So inspired by kemperboyd's recent post, I have a bit of an issue to put forward myself when it comes to a friend.
I have an old university friend who I feel like I always have really awkward interactions with. The long and the short of it is that I feel both like I need to big up myself to her constantly (especially when I feel insecure), but then I also over-share about everything that's going wrong and worry that I make her uncomfortable.
When we were at school together, she once accused me of dominating conversations, but I've noticed that when I will specifically ask her about herself, or try to engage her side of the conversation, she's just a reticent person. So to fill dead air, it's easier to talk about me, or just to talk in general.

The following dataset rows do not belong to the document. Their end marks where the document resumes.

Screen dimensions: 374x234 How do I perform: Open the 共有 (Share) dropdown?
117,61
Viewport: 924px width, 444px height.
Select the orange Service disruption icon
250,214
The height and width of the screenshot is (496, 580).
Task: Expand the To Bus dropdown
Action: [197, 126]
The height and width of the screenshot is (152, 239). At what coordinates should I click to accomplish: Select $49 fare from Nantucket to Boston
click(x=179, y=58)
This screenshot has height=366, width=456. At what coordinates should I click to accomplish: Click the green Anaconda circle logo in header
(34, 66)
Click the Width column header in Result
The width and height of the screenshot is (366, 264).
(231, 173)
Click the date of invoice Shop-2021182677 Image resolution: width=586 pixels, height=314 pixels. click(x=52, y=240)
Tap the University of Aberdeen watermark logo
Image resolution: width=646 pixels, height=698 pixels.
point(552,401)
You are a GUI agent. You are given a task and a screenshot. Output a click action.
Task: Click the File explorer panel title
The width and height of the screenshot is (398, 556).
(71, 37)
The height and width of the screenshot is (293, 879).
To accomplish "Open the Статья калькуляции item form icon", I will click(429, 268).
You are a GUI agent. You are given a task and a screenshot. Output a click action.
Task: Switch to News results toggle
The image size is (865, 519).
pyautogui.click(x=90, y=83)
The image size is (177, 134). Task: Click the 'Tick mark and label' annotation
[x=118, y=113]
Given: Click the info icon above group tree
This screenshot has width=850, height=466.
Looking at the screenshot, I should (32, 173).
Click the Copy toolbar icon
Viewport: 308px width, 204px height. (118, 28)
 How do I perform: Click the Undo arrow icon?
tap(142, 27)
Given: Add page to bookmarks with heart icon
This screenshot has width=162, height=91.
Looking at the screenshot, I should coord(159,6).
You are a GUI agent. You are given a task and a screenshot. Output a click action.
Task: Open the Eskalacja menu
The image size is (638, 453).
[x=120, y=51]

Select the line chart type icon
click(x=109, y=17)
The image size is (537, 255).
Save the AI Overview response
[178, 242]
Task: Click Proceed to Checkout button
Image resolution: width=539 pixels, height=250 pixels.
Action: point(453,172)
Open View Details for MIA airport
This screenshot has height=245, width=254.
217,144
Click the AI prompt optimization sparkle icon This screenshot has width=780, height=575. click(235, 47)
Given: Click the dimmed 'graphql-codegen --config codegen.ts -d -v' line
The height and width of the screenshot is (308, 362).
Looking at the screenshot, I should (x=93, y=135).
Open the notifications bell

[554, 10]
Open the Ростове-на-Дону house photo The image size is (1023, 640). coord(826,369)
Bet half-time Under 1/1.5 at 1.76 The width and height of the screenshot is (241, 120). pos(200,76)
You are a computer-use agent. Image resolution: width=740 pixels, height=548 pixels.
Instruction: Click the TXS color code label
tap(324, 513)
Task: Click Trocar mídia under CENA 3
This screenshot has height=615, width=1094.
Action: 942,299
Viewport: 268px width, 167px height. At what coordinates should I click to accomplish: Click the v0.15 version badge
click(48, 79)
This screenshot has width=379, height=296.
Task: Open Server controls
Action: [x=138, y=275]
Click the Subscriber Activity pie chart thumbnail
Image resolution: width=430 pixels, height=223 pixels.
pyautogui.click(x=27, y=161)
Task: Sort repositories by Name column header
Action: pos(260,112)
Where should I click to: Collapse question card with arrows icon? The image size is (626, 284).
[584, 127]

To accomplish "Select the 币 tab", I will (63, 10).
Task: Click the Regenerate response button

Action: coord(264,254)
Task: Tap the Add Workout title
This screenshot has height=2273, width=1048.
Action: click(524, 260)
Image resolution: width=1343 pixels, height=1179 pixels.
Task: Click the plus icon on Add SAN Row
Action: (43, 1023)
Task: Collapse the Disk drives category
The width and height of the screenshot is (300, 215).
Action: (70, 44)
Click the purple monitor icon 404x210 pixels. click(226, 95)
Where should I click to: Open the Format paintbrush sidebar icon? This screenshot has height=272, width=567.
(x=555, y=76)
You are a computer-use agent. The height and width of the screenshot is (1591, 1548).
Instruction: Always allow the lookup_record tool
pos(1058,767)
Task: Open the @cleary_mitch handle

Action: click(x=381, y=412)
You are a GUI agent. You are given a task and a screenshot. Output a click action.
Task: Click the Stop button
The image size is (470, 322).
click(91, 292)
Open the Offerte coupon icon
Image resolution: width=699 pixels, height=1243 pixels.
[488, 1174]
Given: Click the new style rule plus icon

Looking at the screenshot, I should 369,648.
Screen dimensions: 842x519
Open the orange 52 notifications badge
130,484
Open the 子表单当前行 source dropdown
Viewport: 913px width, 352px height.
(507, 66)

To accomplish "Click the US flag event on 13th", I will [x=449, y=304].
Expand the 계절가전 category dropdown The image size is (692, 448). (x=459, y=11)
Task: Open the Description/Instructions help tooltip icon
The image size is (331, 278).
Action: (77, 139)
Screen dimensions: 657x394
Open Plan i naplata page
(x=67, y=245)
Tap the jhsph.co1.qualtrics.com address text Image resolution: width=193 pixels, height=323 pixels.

Part of me wants to work on this, and before we see each other (usually two or three times a year at most) I try to remind myself not to over-talk or over-share, and by the time we part ways I feel like I've still failed.
But... maybe it's her? Like she's the only person I seem to have this big of an issue with. In general, I find seeing old friends daunting because some of them have achieved more (or at least seem to be achieving more) and I don't want to seem like the sad-sack who hasn't done much.
It could also be the way she reacts to things — with a look of deep concern rather than just going, "Ugh, yeah, me, too. The future's scary! Being an adult is scary!" Instead she'll often say, "Well, maybe you should just... move away... somewhere."
Which... isn't terribly helpful advice, but also tends to justify my fears.
I don't know. I hope this is making sense. Does anyone else do this?